-- TASK DESCRIPTION --
Note each line in the data below that holds "page", and copy it.

-- Stored entries --
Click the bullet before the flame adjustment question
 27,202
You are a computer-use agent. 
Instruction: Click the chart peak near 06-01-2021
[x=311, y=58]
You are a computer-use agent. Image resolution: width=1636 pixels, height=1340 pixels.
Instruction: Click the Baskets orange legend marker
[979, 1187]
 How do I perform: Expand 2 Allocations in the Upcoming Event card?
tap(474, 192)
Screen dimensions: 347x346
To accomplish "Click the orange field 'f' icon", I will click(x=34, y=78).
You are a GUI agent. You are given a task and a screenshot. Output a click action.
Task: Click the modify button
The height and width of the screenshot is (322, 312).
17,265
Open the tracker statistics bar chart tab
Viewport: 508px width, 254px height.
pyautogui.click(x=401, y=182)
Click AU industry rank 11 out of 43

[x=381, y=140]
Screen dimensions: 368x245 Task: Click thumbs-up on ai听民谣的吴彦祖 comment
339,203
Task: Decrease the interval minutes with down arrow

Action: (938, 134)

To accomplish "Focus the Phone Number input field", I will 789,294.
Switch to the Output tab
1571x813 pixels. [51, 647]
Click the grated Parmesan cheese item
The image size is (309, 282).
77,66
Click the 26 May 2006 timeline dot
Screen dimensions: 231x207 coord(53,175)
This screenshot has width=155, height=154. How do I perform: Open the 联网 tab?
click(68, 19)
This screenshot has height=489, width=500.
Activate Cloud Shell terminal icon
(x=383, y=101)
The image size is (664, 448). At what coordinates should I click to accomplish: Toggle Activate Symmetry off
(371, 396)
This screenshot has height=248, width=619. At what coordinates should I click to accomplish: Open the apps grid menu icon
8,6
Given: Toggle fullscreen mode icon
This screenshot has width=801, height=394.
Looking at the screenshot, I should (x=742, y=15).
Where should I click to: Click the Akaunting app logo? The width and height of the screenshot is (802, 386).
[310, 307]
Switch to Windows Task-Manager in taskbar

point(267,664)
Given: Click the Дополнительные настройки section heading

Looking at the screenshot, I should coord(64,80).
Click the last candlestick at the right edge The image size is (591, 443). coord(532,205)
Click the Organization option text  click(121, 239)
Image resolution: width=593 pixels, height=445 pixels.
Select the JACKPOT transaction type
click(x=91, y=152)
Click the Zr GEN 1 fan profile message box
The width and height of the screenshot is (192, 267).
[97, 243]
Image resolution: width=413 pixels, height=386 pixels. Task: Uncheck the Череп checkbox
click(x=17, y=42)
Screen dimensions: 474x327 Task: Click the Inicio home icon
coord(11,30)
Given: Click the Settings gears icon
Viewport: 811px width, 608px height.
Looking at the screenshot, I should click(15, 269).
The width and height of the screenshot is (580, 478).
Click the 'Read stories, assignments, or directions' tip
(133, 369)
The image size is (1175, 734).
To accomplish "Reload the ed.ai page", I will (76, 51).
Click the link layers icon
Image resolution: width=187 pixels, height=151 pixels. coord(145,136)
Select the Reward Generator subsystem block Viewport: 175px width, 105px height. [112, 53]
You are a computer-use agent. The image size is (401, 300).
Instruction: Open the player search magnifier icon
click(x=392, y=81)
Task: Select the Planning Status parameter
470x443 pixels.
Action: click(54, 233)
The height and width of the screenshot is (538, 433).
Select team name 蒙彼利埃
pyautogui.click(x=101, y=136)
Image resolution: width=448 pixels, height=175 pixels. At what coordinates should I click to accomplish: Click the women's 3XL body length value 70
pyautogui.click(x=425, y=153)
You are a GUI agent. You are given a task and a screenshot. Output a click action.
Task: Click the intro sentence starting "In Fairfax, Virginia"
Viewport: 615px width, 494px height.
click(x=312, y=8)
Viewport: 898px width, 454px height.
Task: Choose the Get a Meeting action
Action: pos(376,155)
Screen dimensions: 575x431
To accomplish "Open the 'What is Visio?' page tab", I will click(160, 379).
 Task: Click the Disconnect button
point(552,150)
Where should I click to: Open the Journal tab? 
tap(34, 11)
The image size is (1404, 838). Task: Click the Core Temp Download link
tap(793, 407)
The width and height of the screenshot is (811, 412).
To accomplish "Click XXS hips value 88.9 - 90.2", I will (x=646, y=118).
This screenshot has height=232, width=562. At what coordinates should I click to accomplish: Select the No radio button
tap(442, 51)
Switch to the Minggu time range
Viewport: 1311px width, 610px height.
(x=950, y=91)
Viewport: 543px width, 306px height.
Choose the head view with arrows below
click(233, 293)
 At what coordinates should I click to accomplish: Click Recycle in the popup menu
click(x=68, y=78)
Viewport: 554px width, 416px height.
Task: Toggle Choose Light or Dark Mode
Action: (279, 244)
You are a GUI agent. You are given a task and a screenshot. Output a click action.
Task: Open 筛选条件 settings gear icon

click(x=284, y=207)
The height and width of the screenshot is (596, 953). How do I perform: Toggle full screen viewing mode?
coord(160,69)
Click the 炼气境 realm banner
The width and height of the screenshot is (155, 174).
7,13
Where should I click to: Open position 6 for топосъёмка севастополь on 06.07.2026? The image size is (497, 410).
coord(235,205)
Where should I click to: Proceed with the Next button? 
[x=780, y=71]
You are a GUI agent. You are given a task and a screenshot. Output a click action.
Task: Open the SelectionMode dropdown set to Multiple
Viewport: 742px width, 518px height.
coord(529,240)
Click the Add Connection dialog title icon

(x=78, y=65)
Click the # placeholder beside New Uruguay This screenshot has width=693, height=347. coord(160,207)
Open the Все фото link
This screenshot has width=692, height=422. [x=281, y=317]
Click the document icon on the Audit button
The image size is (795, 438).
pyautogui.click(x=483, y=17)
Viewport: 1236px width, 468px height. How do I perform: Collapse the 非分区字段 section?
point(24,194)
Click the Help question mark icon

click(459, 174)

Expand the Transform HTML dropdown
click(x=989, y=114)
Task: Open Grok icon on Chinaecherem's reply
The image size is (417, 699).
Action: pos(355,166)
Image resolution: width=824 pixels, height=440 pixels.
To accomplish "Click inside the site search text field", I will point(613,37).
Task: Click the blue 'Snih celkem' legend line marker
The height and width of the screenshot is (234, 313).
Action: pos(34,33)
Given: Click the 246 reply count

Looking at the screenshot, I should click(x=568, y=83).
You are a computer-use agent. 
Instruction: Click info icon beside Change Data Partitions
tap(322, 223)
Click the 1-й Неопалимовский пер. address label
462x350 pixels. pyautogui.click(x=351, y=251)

-- SOLUTION TO THE EXERCISE --
To accomplish "Reload the ed.ai page", I will (76, 51).
To accomplish "Open the 'What is Visio?' page tab", I will click(160, 379).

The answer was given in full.